Restate verbatim the span of lines below between the line with "Given: Choose camilo sanchez from buyer list" and the line with "Click the 32", including those two lines, and only that span.

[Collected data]
== Segment start ==

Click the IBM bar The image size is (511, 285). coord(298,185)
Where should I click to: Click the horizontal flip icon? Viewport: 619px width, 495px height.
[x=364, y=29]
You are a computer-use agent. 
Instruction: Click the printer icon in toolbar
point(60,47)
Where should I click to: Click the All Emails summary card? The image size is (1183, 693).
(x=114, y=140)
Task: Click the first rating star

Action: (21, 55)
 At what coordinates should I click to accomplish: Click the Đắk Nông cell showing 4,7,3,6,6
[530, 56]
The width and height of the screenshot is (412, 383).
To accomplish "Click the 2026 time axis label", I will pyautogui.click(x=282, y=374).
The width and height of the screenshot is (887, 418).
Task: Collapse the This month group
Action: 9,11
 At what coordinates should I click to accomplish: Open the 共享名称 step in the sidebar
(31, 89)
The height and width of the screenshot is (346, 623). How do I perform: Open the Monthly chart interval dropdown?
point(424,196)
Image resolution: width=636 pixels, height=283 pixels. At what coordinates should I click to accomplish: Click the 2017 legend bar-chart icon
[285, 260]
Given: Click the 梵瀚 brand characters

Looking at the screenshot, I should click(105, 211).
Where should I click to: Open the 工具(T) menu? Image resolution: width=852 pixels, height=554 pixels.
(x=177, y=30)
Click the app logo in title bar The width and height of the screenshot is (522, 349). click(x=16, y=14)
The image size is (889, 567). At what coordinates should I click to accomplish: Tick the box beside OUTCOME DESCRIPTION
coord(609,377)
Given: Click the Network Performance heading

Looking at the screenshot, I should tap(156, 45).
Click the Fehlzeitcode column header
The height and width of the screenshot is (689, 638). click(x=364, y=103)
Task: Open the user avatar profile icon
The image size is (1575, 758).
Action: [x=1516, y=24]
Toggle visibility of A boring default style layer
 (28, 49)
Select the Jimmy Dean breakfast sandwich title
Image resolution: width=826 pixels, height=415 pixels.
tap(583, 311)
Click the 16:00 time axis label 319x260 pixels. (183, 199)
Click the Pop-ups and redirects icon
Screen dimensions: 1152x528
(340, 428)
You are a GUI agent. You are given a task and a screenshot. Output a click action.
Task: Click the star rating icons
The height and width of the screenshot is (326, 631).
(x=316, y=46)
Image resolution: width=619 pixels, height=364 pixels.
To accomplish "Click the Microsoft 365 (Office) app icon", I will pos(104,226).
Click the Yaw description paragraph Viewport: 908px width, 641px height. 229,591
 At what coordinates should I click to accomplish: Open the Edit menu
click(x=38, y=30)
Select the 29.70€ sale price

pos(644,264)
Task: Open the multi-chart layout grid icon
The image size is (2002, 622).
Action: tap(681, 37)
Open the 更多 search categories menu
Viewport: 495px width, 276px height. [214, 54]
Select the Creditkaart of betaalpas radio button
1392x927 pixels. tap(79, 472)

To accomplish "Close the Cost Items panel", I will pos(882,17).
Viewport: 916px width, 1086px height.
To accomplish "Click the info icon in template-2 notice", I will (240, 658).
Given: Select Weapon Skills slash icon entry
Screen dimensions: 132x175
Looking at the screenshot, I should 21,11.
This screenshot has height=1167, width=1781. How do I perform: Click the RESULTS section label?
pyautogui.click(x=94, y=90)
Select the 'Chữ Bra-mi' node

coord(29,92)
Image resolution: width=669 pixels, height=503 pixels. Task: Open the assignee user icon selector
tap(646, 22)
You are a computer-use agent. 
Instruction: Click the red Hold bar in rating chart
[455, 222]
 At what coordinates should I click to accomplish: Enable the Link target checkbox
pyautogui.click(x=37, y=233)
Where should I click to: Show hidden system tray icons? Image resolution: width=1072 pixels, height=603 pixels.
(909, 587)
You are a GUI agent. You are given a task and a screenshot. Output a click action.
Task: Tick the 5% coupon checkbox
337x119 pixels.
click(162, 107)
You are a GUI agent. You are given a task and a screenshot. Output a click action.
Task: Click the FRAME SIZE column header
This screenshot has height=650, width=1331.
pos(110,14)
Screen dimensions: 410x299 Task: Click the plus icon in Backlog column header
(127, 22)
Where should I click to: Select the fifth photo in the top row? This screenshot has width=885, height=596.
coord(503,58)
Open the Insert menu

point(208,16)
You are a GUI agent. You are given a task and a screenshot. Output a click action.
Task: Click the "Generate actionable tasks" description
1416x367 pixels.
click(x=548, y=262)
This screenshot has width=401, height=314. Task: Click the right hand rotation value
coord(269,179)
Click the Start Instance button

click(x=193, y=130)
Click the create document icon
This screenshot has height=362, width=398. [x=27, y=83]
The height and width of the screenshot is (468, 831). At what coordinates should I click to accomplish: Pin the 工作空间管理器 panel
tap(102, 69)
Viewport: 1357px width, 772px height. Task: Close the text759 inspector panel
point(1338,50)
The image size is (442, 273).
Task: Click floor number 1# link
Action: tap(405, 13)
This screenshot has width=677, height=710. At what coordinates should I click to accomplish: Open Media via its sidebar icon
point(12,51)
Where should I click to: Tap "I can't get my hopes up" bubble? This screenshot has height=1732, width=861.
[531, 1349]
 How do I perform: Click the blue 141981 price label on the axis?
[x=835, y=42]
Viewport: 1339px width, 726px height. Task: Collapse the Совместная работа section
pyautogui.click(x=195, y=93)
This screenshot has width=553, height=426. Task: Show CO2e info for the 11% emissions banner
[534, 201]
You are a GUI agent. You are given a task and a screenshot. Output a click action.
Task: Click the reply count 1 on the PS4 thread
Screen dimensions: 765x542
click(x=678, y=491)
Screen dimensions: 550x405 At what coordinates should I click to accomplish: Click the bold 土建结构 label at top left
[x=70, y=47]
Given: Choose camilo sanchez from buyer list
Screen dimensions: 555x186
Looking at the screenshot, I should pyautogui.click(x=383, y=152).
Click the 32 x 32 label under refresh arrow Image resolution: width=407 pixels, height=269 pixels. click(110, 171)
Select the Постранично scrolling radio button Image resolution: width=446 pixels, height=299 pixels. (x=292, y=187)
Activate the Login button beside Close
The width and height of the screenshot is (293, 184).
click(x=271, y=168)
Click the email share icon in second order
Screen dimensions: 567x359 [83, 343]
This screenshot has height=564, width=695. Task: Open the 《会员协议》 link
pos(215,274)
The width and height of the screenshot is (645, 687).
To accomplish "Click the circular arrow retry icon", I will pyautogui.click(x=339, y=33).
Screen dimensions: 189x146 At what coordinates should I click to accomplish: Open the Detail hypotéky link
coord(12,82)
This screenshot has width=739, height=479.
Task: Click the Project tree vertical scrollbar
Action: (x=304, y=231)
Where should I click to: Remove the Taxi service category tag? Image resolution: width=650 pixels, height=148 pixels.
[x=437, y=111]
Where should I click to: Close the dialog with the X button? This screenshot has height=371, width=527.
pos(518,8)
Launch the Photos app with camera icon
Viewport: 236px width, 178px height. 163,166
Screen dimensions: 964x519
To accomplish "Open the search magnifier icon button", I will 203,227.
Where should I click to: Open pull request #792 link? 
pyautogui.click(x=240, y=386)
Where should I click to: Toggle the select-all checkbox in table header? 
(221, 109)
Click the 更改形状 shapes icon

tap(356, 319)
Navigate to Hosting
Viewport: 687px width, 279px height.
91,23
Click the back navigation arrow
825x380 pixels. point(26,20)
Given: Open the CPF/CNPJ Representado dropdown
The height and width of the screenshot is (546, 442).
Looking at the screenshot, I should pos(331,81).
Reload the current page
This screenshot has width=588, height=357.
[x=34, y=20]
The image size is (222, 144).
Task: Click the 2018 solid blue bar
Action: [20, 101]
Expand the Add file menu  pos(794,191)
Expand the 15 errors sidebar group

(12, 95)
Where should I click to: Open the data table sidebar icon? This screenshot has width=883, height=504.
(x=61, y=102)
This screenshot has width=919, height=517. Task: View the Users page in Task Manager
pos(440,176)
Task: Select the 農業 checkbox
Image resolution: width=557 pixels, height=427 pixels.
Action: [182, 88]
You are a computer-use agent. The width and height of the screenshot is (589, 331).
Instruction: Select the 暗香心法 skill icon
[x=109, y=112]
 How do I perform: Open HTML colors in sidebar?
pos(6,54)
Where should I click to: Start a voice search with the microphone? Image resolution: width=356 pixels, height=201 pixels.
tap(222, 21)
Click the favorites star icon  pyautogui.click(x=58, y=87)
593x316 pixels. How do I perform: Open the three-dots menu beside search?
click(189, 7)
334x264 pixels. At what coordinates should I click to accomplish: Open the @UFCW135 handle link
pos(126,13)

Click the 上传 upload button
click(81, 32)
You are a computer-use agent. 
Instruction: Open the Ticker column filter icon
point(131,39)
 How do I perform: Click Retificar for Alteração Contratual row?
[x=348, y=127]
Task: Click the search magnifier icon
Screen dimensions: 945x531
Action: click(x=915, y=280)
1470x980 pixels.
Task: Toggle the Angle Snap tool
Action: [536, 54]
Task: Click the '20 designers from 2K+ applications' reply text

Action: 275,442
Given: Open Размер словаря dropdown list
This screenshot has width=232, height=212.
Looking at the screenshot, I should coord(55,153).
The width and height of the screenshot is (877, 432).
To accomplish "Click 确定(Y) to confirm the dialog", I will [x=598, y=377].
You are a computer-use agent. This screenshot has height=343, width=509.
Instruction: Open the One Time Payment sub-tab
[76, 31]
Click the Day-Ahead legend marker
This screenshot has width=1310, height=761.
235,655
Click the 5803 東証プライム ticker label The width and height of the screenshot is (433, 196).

== Segment end ==

=== Exercise output ===
Given: Choose camilo sanchez from buyer list
Screen dimensions: 555x186
Looking at the screenshot, I should pyautogui.click(x=383, y=152).
Click the 32 x 32 label under refresh arrow Image resolution: width=407 pixels, height=269 pixels. click(110, 171)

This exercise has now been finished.